Wednesday, May 11, 2011
Not a trip to fairytale land
VICAR BUDDY STALLINGS' WEEKLY MESSAGE/St. Bart's Episcopal Church
Life is short. And fickle, maybe particularly fickle. Circumstances keep reminding me of that fact. Somehow for our faith to be honest we have to accommodate that randomness. People who do what I do often get asked about prayer and particularly about its efficacy. In the short run, the answer is not great; there is not much quid pro quo. Only upon lots of reflection and reorganizing does it come to be good news.
What we get from prayer is God, just that. Honestly that is not what we are always looking for. I am speaking from experience here.
We have all sorts of requests -- prayers for people we love, for jobs and things, for health and safety, for someone to love, for world peace and the end of hunger. There is no end to our intercessions. I often wonder if we need to rethink the whole concept of prayer. For example, what would prayer be like if we tried to pray just to know God, to experience the presence of God or, even better, if we prayed simply to be quiet, to sit in the presence of God? There'd be everything to gain -- like God, for example -- and a whole lot less to lose, less potential for hideous disappointment in the outcome.
But, of course, any kind of praying is infinitely better than not praying. Ann Ulanov, in her seminal book Primary Speech, writes that our praying for others creates an "ocean of connectedness." Somehow I know very deeply what that means: just saying someone's name in the quiet of prayer puts me along side him/her in a way that other thoughts can't quite deliver. It gets me out of myself for a moment, and that is almost always a good thing. I plan to keep that up.

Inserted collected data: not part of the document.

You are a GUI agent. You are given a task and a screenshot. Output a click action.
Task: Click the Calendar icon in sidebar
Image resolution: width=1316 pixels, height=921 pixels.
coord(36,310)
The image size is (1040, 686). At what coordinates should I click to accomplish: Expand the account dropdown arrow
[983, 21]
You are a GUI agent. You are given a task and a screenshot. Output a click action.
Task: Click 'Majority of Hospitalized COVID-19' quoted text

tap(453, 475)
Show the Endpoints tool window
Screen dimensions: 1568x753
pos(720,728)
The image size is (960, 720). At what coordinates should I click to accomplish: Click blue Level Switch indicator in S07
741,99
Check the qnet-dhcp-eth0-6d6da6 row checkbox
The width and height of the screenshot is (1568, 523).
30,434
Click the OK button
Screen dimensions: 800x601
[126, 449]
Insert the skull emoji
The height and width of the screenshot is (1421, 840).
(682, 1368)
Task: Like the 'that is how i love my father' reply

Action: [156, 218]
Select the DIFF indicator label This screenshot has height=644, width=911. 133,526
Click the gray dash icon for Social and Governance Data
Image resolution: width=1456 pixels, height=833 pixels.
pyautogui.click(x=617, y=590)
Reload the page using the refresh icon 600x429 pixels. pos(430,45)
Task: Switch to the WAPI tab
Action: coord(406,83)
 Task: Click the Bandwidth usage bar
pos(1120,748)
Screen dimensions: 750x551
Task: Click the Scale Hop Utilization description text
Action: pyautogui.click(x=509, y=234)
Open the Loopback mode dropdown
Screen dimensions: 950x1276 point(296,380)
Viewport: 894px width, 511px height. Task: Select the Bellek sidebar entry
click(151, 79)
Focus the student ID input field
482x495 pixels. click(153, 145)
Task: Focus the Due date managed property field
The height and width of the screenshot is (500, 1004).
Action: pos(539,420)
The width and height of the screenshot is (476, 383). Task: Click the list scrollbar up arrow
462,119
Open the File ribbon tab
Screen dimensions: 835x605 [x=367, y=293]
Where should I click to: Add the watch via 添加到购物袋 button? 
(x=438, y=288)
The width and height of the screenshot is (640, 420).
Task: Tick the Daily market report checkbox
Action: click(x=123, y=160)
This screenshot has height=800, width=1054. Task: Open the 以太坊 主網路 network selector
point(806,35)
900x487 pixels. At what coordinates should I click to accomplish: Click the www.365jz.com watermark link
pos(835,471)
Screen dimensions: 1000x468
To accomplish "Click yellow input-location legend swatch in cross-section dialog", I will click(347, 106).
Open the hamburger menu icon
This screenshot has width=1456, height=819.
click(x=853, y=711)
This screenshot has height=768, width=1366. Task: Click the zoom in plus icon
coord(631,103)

Though I treasure Anne Lamott, I am never quite able to fully embrace her theology of prayer no matter how much I want to. She believes in some ways that I just can't quite manage, but I love one of her sound bytes about prayer. She says that her praying can be summed up like this: "help me, help me, help me, and thank you, thank you, thank you."
Maturity about prayer is adult stuff. I am afraid that many people are disillusioned with religion because they never learned an adult way to pray. The truth is we know that it is not a trip to fairytale land, and we probably need to be as honest about that as our anxiety will allow. In the end, prayer is a relationship with a real deity and with real people in our lives.